Le journalisme panique n'a pas de sens

Il y a une course autour de nous pour être impartial. Un jour, j'ai rencontré une journaliste noire chronique dans la rue, et j'ai remarqué qu'il était inquiet de me dire qu'elle était impartiale. “Je ne suis pas avec Berisha”, m'a-t-elle dit, sûr de l'avoir vue comme une berishienne. [...]

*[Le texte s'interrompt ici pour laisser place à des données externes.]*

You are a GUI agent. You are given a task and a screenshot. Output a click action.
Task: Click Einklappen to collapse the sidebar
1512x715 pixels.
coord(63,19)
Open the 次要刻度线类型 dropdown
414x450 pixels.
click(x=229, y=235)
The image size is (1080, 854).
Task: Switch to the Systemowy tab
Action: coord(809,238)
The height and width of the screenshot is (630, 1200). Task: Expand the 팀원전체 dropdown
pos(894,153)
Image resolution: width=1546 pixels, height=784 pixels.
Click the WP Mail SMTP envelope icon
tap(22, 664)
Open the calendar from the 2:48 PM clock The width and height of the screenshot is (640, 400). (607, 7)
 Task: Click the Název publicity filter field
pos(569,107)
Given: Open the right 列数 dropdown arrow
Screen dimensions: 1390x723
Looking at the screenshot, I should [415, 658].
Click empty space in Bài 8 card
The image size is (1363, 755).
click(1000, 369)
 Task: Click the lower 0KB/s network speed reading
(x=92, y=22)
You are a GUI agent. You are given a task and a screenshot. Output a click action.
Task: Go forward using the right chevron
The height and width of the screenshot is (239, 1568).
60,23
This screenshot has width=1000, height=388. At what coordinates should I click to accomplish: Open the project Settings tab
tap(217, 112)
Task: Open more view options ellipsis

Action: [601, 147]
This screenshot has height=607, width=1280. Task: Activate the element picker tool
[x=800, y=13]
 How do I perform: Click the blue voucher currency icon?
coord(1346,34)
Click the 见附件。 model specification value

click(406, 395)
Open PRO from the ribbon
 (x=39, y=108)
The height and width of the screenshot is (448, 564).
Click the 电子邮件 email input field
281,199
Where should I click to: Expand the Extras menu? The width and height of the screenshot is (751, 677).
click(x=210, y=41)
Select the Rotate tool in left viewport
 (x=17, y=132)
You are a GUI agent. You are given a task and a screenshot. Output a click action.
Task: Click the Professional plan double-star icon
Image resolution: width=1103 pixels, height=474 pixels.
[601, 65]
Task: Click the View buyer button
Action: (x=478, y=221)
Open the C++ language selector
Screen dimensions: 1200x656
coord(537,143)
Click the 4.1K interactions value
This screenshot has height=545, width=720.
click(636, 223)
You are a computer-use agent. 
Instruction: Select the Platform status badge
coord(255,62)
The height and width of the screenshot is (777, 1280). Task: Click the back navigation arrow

Il y a une course autour de nous pour être impartial. Un jour, j'ai rencontré une journaliste noire chronique dans la rue, et j'ai remarqué qu'il était inquiet de me dire qu'elle était impartiale. “Je ne suis pas avec Berisha”, m'a-t-elle dit, sûr de l'avoir vue comme une berishienne. Et je ne sais pas pourquoi elle pensait qu'il y avait un besoin de faire cette précision dans cette conversation. Parce que je ne me demandais pas de quel côté elle était. Je n'avais pas à m'en soucier. Non seulement il s'agissait d'un journaliste chronique dont la position politique, pour des raisons évidentes, n'est pas importante, mais aussi parce qu'elle n'a pas d'importance en général.

Mais ici, ils sont obsédés par l'impartialité. Ils l'ont installé dans le culte. Et ce culte a pris racine dans les gens ordinaires. On m'a dit qu'il y a un moment, à Fier. Et il m'a dit sous forme de réprimande, confiant qu'il m'a mis dans une position difficile. “Bien sûr que je porte”, j'ai répondu. Et j'ai remarqué qu'il ne s'attendait pas à cette réponse. Il m'attendait à me mettre en colère, à me protéger, à inverser cette étiquette, à dire que je suis impartial. “Quel genre de journaliste êtes-vous quand vous admettez être partial ? Et il a ajouté: “Nous voulons que vous soyez objectif, pas partiel”. J'ai vu trop pour lui dire de se détourner de l'objectivité, que le domaine du débat public n'est pas un laboratoire de chimie, et donc, il n'y a pas de sens à l'objectif, que la tâche d'un intellectuel public est d'être lui-même, et de lutter pour défendre les croyances de sa croyance, de ne pas être impartiale, de moder, de moder, de tromper, de tromper, etc. etc. Je l'ai laissé dans son esprit.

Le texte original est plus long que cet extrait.